Spain and EU to Probe Allegations of Spying on Citizens

Published: 25 April 2022

Pegasus Spyware Jordan

EU will probe numerous alleged Pegasus spyware attacks. (Photo: Gerd Altmann, Pixabay, License)

By Zdravko Ljubas

Spain said it will investigate allegations that the phones of several supporters of Catalan independence were infected with the controversial Pegasus spyware which only governments can buy.

This and other spying incidents will also be probed by a special EU committee formed last week.

The Spanish pledge came after Catalan officials accused Madrid of spying on supporters of Catalan independence.

“The government has a clean conscience and we have nothing to hide,” said the Minister for Presidency and Relations with Parliament Félix Bolaños during a visit to Barcelona on Sunday.

The Citizen Lab, in collaboration with Catalan civil society groups, announced it identified at least 65 individuals that had their phones infected with spyware.

“Victims included Members of the European Parliament, Catalan presidents, legislators, jurists, and members of civil society organizations.

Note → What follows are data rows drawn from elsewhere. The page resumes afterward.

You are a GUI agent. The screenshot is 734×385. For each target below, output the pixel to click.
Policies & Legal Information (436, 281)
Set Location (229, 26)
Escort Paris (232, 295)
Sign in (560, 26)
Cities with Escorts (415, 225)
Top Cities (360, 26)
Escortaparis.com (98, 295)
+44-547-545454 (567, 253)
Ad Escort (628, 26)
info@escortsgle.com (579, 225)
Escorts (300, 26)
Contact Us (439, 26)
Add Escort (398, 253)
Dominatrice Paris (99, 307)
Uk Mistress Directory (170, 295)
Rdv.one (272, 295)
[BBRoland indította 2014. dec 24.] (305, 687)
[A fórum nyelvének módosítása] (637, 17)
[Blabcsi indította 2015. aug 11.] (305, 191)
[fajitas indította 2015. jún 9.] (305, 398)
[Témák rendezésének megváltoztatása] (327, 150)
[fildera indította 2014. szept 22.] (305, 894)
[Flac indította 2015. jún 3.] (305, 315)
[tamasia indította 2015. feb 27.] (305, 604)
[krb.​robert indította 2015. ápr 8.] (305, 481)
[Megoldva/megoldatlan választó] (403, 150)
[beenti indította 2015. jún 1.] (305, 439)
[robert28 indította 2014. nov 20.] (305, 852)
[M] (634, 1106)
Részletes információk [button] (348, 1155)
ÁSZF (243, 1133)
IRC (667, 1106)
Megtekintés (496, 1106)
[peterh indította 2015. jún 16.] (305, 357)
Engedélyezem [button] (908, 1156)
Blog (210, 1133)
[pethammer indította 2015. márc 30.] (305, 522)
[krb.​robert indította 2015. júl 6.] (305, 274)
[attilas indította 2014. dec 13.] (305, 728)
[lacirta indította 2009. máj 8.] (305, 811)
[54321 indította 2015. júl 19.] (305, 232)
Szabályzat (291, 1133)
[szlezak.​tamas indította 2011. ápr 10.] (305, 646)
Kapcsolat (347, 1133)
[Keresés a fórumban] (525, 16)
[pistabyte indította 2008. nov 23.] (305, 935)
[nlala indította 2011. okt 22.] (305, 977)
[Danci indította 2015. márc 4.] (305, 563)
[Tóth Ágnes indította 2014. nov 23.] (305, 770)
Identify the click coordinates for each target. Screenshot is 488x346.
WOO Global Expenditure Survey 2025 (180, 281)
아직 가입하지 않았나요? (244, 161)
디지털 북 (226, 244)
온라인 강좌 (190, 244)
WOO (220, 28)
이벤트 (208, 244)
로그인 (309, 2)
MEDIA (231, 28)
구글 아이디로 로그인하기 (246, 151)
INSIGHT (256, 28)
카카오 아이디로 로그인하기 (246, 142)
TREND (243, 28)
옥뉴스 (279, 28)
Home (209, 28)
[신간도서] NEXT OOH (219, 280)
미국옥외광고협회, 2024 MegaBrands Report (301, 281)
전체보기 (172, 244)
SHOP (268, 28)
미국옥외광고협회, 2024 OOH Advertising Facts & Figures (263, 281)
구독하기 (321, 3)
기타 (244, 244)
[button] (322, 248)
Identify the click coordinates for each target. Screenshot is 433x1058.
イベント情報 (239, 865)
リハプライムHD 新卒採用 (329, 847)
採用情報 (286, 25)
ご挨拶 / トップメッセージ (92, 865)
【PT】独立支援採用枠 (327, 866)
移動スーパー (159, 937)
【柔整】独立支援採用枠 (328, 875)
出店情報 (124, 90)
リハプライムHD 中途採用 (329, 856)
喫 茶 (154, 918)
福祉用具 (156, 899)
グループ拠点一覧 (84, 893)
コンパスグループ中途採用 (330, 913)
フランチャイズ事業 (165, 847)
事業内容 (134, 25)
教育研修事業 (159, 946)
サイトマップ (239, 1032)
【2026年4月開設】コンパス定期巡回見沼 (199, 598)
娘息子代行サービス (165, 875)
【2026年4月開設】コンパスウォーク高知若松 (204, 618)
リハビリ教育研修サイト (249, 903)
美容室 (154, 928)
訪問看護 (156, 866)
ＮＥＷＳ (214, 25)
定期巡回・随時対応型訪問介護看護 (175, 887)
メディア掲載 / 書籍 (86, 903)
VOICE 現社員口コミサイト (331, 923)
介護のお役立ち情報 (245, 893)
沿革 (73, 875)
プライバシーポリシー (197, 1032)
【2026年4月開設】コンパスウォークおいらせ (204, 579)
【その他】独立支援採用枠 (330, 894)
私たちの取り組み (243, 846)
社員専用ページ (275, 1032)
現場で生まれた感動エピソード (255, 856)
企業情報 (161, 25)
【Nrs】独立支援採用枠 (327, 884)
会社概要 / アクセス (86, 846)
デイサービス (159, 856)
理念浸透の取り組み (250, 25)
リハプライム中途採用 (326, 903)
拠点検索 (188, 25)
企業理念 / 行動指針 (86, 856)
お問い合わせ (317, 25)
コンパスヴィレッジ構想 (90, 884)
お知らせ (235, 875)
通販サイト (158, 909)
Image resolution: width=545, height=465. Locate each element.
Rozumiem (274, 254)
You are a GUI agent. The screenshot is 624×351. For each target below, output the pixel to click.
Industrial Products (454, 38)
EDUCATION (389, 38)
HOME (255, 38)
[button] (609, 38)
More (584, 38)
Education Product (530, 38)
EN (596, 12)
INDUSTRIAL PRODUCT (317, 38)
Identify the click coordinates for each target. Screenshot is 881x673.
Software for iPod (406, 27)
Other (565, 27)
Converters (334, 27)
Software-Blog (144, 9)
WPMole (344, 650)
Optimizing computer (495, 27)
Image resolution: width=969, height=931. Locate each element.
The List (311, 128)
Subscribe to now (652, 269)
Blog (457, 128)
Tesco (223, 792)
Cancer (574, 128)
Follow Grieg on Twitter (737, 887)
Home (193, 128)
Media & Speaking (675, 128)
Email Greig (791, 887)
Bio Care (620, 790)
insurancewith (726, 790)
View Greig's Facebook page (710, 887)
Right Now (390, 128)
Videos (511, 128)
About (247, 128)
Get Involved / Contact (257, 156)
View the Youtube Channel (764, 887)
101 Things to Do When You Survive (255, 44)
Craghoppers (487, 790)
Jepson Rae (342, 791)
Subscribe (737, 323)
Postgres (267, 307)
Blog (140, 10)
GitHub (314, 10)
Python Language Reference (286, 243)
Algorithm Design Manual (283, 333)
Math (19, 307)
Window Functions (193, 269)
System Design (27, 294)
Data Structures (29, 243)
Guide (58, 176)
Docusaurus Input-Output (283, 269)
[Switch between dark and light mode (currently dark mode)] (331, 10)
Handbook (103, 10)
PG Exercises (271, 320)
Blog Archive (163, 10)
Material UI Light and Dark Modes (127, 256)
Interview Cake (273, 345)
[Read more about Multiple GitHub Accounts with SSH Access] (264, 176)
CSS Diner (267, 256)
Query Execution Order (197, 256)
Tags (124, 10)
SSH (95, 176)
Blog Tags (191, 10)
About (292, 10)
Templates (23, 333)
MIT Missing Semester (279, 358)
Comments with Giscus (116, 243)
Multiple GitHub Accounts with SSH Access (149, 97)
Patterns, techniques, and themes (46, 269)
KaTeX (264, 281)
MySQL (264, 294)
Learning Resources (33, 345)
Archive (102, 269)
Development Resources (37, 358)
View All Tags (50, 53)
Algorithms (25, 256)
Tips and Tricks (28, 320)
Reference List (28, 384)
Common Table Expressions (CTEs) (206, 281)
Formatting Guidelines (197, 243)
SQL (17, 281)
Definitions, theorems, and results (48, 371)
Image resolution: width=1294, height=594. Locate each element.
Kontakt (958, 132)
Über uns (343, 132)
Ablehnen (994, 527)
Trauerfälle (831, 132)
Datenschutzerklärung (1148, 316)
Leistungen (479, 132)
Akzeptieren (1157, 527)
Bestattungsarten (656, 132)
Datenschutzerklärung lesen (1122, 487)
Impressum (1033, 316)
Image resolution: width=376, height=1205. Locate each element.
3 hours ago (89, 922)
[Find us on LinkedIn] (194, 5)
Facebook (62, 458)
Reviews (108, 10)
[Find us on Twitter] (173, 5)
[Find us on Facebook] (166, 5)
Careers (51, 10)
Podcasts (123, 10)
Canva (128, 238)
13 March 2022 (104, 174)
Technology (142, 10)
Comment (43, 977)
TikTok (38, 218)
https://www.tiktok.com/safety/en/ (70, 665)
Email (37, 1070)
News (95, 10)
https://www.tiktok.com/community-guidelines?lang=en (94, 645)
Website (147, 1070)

Family members were also infected in some cases,” read the report.

The Toronto-based lab also confirmed that the U.K. government was under Pegasus attack in 2020 and 2021, including the Prime Minister’s Office and the Foreign and Commonwealth Office (FCO).

“The suspected infections relating to the FCO were associated with Pegasus operators that we link to the UAE, India, Cyprus, and Jordan,” while the “suspected infection at the U.K. Prime Minister’s Office was associated with a Pegasus operator we link to the UAE,” The Citizen Lab said in the report.

It’s not the first time that such software was used to spy on EU citizens. The Pegasus surveillance spyware, as the EU Parliament suspects, has allegedly targeted European journalists, politicians, law enforcement officials, diplomats, lawyers, business people, civil society actors and other citizens.

This is why the EU Parliament launched last week the Pegasus Inquiry Committee (PEGA), entrusted with probing whether the use of Pegasus and other spyware violated EU legislation and fundamental rights.

Experts from Forbidden Stories—a network of journalists whose mission is to protect, pursue and publish the work of other journalists facing threats, prison, or murder—as well as the Canadian software developer The Citizen Lab and the international human rights watchdog Amnesty International outlined their research into Pegasus and other comparable spyware to members of the EU Parliament.

“We have seen many cases where innocent people such as journalists and lawyers have been targeted by spyware, and this is a huge problem for democracy and the rule of law,” PEGA’s newly elected chairman, Jeroen Lenaers, said.

Information that PEGA collects will be channeled into useful recommendations, he added. The committee’s report is due in a year.

Pegasus is the flagship product of NSO Group, an Israeli cyber-surveillance company that was the subject of a 2021 investigation conducted by 16 media organizations throughout the world, including OCCRP.

The Pegasus Project was based on a leaked set of more than 50,000 phone numbers believed to have been infected with Pegasus.

The investigation found out that “NSO Group’s technology allows its clients—which the company says are always governments, never private individuals or companies—to target specific phone numbers and infect the associated devices with Pegasus code.”

It also discovered that, rather than attempting to listen in on data passing between two devices, which is almost certainly encrypted, Pegasus allows users to seize the device directly, getting access to everything on it.

The mercenary spyware also monitors the keystrokes on an infected device—all written communications and web searches, even passwords—and returns them to the client, while also providing access to the phone’s microphone and camera, turning it into a mobile spying device that the target unwittingly carries with them.